What is expected
Give as a numbered list the lines of the items below, starting with the line containing "I want to click on end-label: 结束:, so" and going on through the last line of the items. Skip blank lines and leave the pictures out.

Raw data

= = =

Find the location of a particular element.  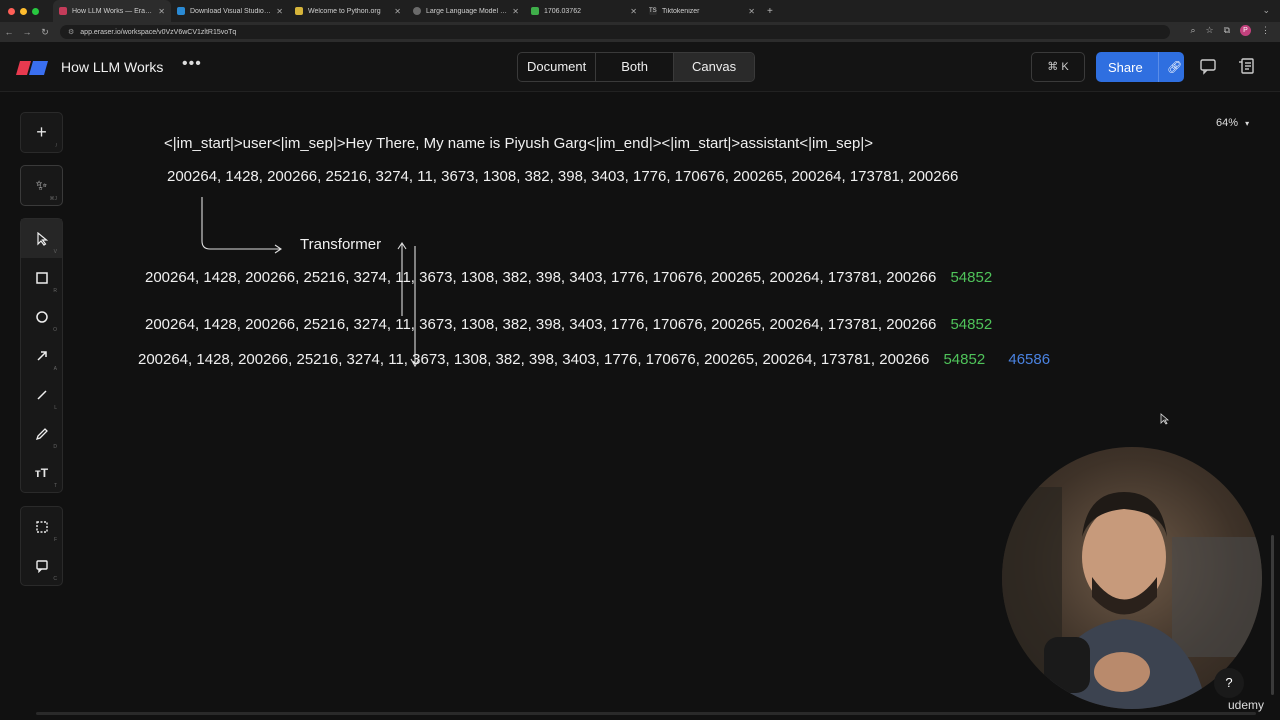

sparkle-icon: ✨︎ is located at coordinates (42, 185).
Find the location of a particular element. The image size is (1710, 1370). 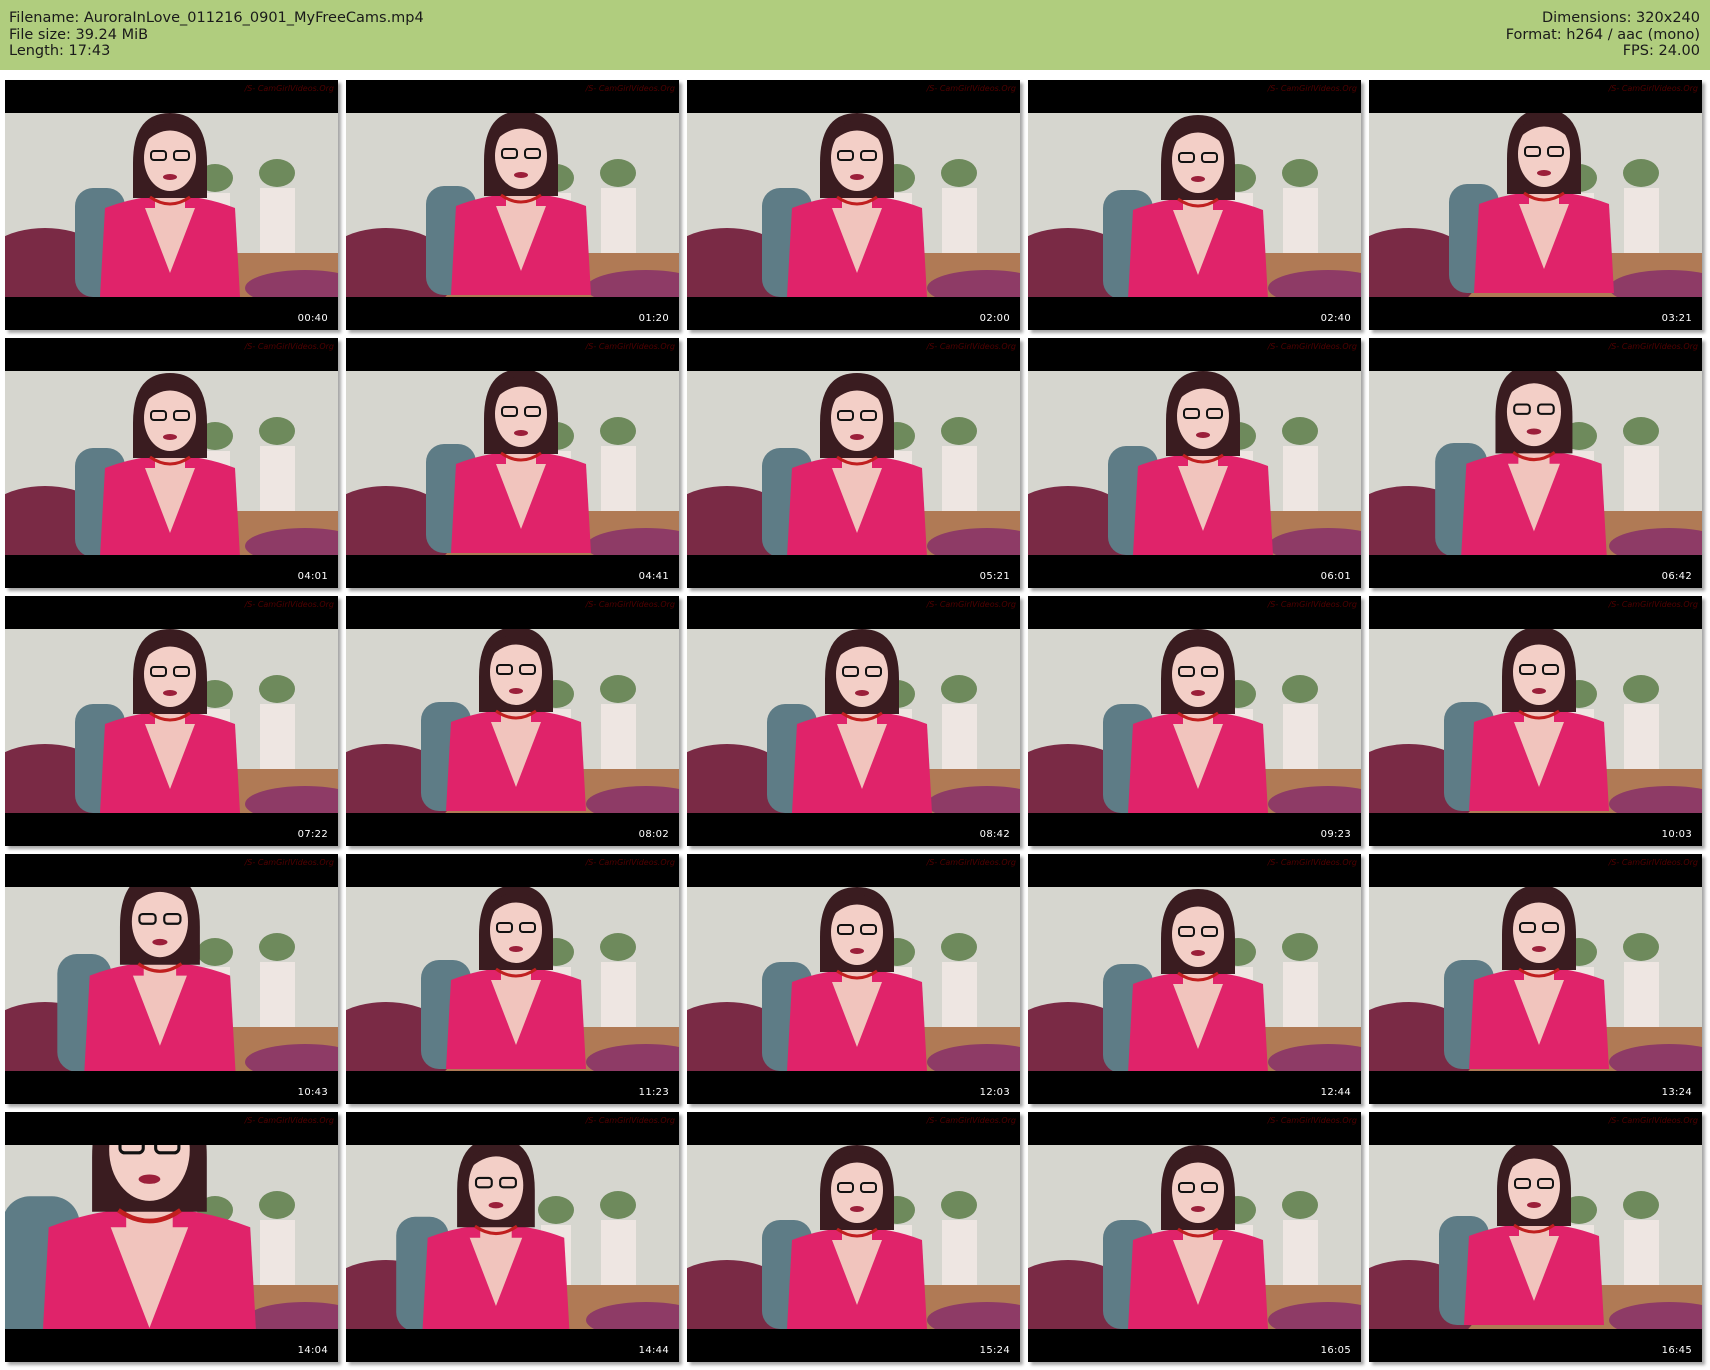

timestamp-label: 02:40 is located at coordinates (1336, 318).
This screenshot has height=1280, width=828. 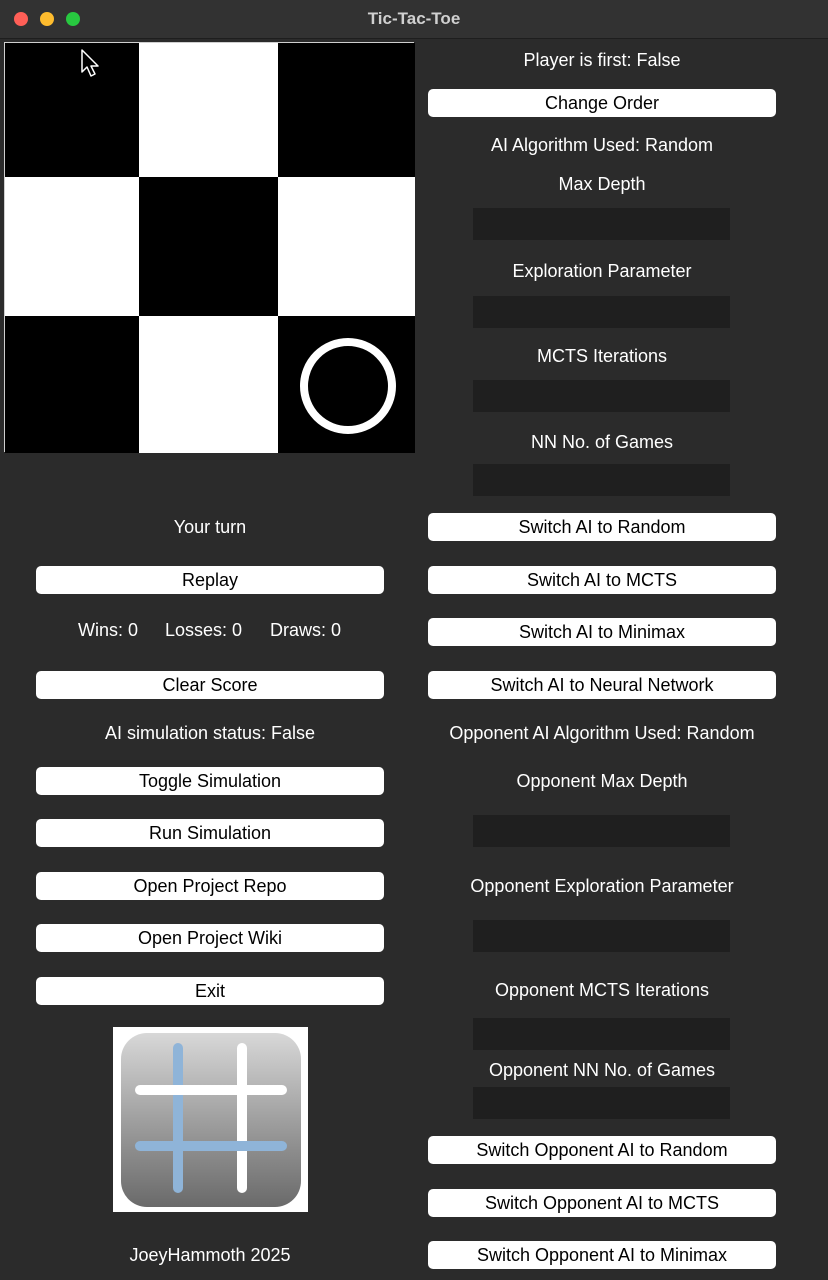 I want to click on opponent-algorithm-status: Opponent AI Algorithm Used: Random, so click(x=602, y=733).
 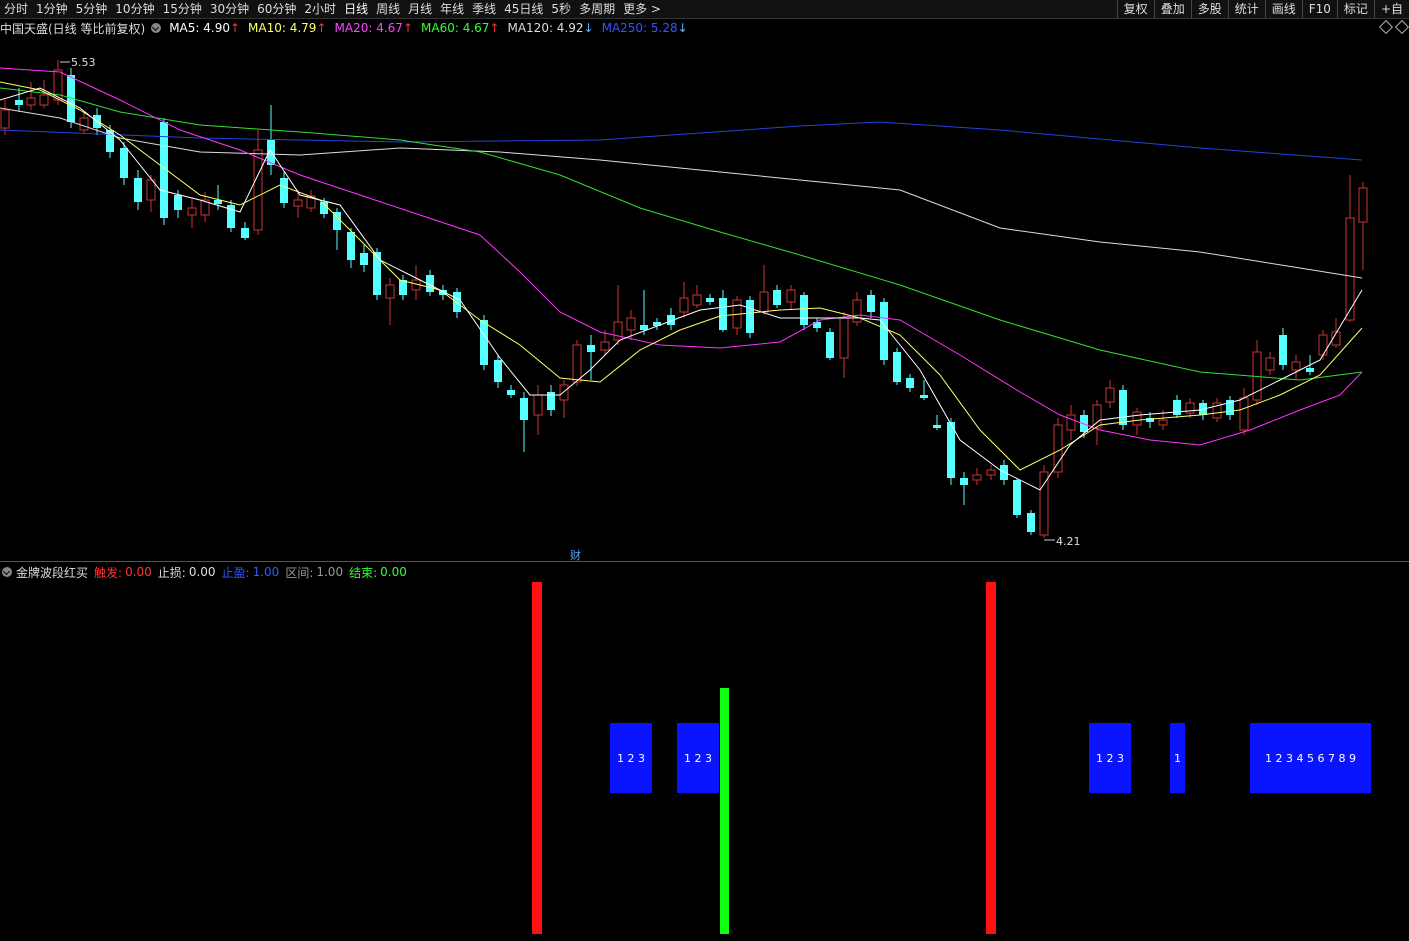 I want to click on end-label: 结束:, so click(x=364, y=572).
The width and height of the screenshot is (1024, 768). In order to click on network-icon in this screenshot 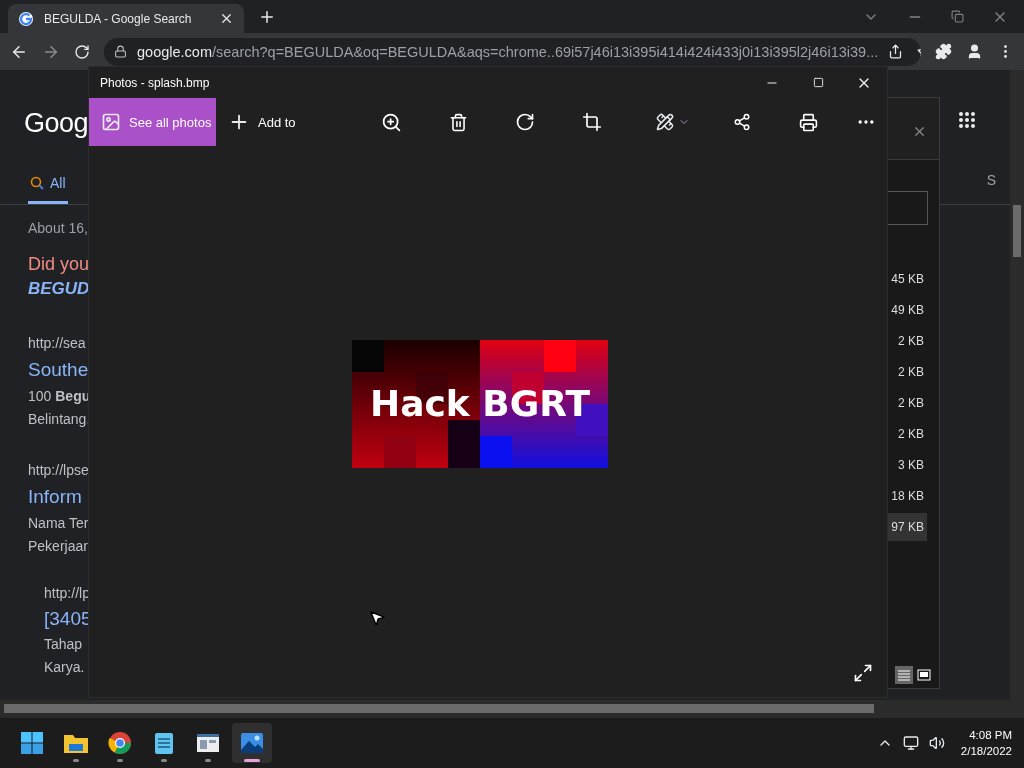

= = =

Output for this exercise
1.   I want to click on end-label: 结束:, so click(x=364, y=572).
2. The width and height of the screenshot is (1024, 768). In order to click on network-icon in this screenshot 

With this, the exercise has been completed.